We don't live in the perfect world. Things happen in the imperfect world that earn our love. There is no exit ramp to the alternate universe that doesn't require jettisoning things that have become dear. And there's really no such thing as a nice little town. Every Bedford Falls has a Potter. And the soundproofing is woefully inadequate. We don't live in the perfect world. But ideas from it could make this one better. Bike and walk. Adjust development strategies to make best use of existing terrain. The map is flat, but the land is not. We're running out of time anyway, so why not spend it on this?

Monday, March 05, 2018

Coulda used good news. This ain't it.

From the National Weather Service today:

...WINTER STORM WATCH IN EFFECT FROM WEDNESDAY AFTERNOON THROUGH
THURSDAY EVENING...

* WHAT...Heavy snow possible. Travel will be very difficult to
  impossible, including during the morning commute on Thursday.
  Total snow accumulations of 6 to 12 inches are possible.

* WHERE...All of New Hampshire and western Maine.

* WHEN...From Wednesday afternoon through Thursday evening.

* ADDITIONAL DETAILS...Snow covered and slippery roads, and
  significant reductions in visibility are possible.


_____________________________________________________________________________
The daytime highs hop right back up to the forties immediately after this bounty of slop. And it falls in many cases on bare, thawed ground. Spring skiing is not done on spring snow.
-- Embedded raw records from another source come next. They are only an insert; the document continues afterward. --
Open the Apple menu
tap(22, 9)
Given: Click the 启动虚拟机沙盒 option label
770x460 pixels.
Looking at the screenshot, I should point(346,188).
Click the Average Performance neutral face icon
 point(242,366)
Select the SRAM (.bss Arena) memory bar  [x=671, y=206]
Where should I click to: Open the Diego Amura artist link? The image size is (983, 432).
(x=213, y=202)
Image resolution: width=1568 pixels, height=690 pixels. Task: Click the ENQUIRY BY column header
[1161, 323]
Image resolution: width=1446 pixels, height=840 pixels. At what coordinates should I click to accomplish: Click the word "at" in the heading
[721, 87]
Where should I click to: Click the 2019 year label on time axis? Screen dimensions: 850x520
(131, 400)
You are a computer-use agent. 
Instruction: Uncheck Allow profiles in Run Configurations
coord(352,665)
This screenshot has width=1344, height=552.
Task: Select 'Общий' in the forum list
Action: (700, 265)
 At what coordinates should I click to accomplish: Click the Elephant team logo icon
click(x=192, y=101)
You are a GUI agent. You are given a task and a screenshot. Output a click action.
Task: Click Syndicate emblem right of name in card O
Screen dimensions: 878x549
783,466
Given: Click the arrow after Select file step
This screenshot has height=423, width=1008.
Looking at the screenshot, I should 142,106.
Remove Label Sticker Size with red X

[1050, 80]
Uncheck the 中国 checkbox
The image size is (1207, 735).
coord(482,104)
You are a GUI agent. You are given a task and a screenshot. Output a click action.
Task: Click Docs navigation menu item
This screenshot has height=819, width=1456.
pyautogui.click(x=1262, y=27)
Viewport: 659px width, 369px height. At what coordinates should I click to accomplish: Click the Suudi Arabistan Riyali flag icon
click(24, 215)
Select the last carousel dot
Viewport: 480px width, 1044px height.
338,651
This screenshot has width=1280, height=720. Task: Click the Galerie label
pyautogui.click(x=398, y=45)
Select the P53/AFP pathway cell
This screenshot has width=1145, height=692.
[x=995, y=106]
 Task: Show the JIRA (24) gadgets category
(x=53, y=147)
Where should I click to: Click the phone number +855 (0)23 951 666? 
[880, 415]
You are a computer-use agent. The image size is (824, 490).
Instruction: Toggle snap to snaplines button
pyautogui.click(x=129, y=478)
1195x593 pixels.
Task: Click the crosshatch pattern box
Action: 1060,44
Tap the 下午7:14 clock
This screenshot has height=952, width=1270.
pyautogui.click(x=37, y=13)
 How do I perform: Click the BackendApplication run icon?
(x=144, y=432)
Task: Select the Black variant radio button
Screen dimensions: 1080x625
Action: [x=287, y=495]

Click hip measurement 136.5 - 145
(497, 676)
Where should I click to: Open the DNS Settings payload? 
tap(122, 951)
Astronomical spring, marked by the equinox, is not meteorological spring, measured from the beginning of March. While by one measure we are still in winter's province, the sun grows stronger even before the day lengthens to 12 hours and beyond. Winter-type precipitation is likely from any storm, but it falls into a more hostile setting than it would find under the long nights and brief days of January and early February.

A quick inch last night was just a foretaste, and something to mess up the roads for anyone rashly contemplating a morning wobble on the fixed-gear. I should grab one now, though, as the sun has warmed the roadway sufficiently to clear it. Six to 12 inches will not go as quietly.

Friday, January 19, 2018

Winterwise, all bets are off

Apparently, the combination of La Nina, the volcano in Bali about which we hear nothing anymore, and climate change in general, has brought us wild fluctuations that defy routine.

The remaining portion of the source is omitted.